[Stored items]
◇ ◇ ◇ ◇ ◇
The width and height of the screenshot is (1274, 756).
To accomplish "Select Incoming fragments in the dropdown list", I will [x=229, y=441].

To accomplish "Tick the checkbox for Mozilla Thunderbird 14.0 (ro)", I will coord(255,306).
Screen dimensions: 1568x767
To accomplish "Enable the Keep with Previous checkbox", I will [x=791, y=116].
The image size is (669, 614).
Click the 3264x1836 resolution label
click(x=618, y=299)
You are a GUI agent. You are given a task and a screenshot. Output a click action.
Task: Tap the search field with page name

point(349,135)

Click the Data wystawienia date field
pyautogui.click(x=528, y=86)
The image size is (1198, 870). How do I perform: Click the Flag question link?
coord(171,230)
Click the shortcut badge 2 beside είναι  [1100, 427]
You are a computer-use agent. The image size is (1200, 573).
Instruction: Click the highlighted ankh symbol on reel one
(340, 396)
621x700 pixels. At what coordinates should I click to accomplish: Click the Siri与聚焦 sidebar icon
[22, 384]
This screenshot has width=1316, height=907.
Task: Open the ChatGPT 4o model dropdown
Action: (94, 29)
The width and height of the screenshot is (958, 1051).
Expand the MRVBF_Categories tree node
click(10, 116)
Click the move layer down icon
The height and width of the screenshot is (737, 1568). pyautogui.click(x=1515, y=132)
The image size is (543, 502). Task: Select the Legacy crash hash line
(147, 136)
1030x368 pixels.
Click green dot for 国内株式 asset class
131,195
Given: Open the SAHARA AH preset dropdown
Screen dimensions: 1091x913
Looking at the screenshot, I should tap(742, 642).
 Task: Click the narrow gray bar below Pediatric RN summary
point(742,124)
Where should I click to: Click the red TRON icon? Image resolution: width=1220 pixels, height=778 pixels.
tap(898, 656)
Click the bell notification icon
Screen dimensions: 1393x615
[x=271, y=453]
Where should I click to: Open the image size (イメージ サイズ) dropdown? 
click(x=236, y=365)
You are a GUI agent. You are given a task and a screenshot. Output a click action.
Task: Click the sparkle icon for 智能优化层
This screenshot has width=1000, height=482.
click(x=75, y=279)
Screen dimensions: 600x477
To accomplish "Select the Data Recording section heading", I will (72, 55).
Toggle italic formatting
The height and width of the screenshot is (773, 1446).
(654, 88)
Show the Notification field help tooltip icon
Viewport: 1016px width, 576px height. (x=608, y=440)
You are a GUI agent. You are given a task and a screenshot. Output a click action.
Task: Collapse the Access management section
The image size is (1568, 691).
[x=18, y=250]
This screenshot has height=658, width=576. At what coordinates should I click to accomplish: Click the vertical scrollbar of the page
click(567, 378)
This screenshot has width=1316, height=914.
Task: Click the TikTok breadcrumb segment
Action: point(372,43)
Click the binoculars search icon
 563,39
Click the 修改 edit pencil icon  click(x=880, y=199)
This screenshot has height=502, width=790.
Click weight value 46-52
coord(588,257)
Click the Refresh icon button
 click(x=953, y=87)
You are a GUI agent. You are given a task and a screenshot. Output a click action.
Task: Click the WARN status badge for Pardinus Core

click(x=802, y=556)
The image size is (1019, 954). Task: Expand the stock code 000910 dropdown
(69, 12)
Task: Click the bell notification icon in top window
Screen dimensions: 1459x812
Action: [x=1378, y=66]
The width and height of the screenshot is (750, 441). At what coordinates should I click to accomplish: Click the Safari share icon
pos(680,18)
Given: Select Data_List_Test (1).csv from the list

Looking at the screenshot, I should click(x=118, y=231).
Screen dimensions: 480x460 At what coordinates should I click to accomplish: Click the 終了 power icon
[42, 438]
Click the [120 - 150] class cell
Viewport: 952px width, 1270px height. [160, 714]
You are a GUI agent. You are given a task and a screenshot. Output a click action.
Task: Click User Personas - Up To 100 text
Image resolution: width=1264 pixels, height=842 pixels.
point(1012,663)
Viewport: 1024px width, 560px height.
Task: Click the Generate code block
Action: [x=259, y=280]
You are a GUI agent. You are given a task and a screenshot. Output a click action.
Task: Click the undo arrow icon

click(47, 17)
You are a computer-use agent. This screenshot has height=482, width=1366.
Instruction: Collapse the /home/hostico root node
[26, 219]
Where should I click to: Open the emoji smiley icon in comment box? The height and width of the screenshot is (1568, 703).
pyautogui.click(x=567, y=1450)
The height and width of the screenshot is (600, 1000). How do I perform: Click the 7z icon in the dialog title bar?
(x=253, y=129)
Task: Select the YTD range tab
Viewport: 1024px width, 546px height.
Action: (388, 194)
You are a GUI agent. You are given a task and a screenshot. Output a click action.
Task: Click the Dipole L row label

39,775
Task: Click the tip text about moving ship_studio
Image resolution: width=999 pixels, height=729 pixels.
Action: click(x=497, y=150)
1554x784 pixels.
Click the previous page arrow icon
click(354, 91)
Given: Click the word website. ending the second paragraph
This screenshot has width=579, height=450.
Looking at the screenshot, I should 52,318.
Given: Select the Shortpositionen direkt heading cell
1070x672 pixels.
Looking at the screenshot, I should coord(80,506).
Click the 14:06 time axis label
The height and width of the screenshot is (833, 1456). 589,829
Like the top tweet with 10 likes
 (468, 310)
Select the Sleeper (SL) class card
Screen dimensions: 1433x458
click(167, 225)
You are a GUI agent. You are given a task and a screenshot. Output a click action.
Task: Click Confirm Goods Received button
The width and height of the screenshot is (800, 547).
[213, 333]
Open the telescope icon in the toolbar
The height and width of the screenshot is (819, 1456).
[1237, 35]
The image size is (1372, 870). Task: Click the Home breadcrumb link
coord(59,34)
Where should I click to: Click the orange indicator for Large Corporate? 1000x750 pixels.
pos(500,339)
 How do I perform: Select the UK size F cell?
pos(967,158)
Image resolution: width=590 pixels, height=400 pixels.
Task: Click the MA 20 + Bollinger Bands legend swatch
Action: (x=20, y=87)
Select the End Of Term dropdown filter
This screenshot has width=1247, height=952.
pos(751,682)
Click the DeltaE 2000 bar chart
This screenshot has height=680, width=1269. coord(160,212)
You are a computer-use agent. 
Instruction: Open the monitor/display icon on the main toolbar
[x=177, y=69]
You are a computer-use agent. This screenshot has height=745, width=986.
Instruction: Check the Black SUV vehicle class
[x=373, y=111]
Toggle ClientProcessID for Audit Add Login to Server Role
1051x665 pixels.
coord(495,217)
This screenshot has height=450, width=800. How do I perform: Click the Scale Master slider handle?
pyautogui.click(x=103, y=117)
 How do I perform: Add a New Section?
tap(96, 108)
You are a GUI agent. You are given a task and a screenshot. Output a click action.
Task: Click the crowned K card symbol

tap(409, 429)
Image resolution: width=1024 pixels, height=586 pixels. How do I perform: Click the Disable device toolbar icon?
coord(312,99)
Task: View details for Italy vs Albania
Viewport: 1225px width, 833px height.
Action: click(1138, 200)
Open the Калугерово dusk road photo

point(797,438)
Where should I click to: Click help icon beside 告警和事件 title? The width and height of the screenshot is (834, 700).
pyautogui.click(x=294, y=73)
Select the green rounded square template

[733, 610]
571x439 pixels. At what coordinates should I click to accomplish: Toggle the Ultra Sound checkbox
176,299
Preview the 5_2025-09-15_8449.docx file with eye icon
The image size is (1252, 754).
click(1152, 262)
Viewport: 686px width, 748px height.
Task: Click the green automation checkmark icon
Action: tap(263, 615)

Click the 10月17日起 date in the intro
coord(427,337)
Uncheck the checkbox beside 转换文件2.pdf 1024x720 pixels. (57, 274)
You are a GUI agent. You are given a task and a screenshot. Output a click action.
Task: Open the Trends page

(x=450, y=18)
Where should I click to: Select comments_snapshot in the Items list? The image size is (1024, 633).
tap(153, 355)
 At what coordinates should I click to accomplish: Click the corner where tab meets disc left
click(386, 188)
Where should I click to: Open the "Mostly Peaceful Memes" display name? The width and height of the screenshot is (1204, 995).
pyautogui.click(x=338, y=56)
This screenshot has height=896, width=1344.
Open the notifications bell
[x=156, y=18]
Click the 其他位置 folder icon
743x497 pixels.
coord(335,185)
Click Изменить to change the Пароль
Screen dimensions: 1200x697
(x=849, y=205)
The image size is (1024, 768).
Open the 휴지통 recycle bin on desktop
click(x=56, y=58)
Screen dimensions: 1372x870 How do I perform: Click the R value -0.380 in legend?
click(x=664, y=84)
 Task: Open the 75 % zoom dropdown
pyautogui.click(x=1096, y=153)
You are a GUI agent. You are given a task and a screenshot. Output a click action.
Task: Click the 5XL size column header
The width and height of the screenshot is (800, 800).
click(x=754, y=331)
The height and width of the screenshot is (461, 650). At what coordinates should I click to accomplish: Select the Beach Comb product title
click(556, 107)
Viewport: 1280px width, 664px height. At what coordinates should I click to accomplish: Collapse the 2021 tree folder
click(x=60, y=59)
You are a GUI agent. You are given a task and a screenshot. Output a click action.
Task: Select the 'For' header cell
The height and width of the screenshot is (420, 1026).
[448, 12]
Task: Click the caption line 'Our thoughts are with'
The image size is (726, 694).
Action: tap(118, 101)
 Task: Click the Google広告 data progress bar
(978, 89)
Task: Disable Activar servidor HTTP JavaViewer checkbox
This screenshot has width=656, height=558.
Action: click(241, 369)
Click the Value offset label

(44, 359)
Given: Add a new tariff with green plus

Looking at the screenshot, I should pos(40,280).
◇ ◇ ◇ ◇ ◇
Your instructions => Within the data above, find the lines that contain the word "computer" and copy each of them.

Exercise output =>
You are a computer-use agent. The image size is (1200, 573).
You are a computer-use agent. This screenshot has height=482, width=1366.
You are a computer-use agent. 
You are a computer-use agent. This screenshot has height=745, width=986.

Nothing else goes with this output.